- Aangeleverde tekst:

○ ○ ○

ECLI:NL:RBZWB:2013:7046

Rechtbank Zeeland-West-Brabant

Datum uitspraak
20 september 2013
Publicatiedatum
1 oktober 2013
Zaaknummer
AWB-11_4862
Instantie
Rechtbank Zeeland-West-Brabant
Type
Uitspraak
Rechtsgebied
Bestuursrecht; Belastingrecht
Procedures
  • Eerste aanleg - enkelvoudig
Rechters
Vindplaatsen
  • Rechtspraak.nl
AI samenvatting door LexboostAutomatisch gegenereerd

Waardering van grond bij overdrachtsbelasting en mogelijke bestemmingswijziging

In deze zaak, behandeld door de Rechtbank Zeeland-West-Brabant op 20 september 2013, staat de waardering van een perceel grond centraal in het kader van de overdrachtsbelasting. De belanghebbende, een dochter van de verkoper, heeft een stuk grond van haar vader gekocht voor € 21.400, terwijl de inspecteur van de Belastingdienst een naheffingsaanslag heeft opgelegd op basis van een geschatte waarde van € 500.000, rekening houdend met een mogelijke bestemmingswijziging naar woningbouw. De rechtbank oordeelt dat bij de waardering van de grond rekening moet worden gehouden met de mogelijkheid van een bestemmingswijziging, maar dat de inspecteur niet voldoende bewijs heeft geleverd voor de door hem gestelde waarde. De rechtbank stelt de waarde van de grond in goede justitie vast op € 23 per m², wat leidt tot een totale waarde van € 378.304. Aangezien de belanghebbende slechts de helft van het perceel heeft verworven, is de waarde voor de overdrachtsbelasting vastgesteld op € 151.320. De rechtbank verklaart het beroep gegrond, vernietigt de uitspraak op bezwaar en vermindert de naheffingsaanslag tot een bedrag van € 75.660. Tevens wordt de inspecteur veroordeeld in de proceskosten van de belanghebbende.

○ ○ ○

- Gegeven informatie:
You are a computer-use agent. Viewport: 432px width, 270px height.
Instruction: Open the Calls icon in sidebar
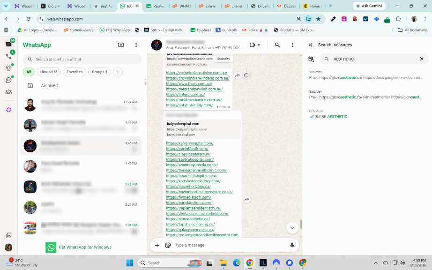[x=8, y=56]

○ ○ ○

- Doel: Ga verder met de tekst over de waardering van grond voor de overdrachtsbelasting, vanaf het punt waar die eindigt. De gegevens komen uit een andere bron dan de tekst.

- Het resultaat:
Uitspraak

RECHTBANK ZEELAND-WEST-BRABANT

Belastingrecht, enkelvoudige kamer
Locatie: Breda
Procedurenummer AWB 11/4862
uitspraak van 20 september 2013
Uitspraak als bedoeld in afdeling 8.2.6 van de Algemene wet bestuursrecht (Awb) in het geding tussen
[belanghebbende], wonende te [woonplaats],
belanghebbende,
en
de inspecteur van de Belastingdienst/Oost-Brabant, kantoor Eindhoven,
de inspecteur.

1.Ontstaan en loop van het geding

1.1.
De inspecteur heeft aan belanghebbende met dagtekening 20 december 2010 een naheffingsaanslag (aanslagnummer [aanslagnummer]) overdrachtsbelasting en bij gelijktijdige beschikking een vergrijpboete opgelegd en tevens bij gelijktijdige beschikking heffingsrente vastgesteld.
1.2.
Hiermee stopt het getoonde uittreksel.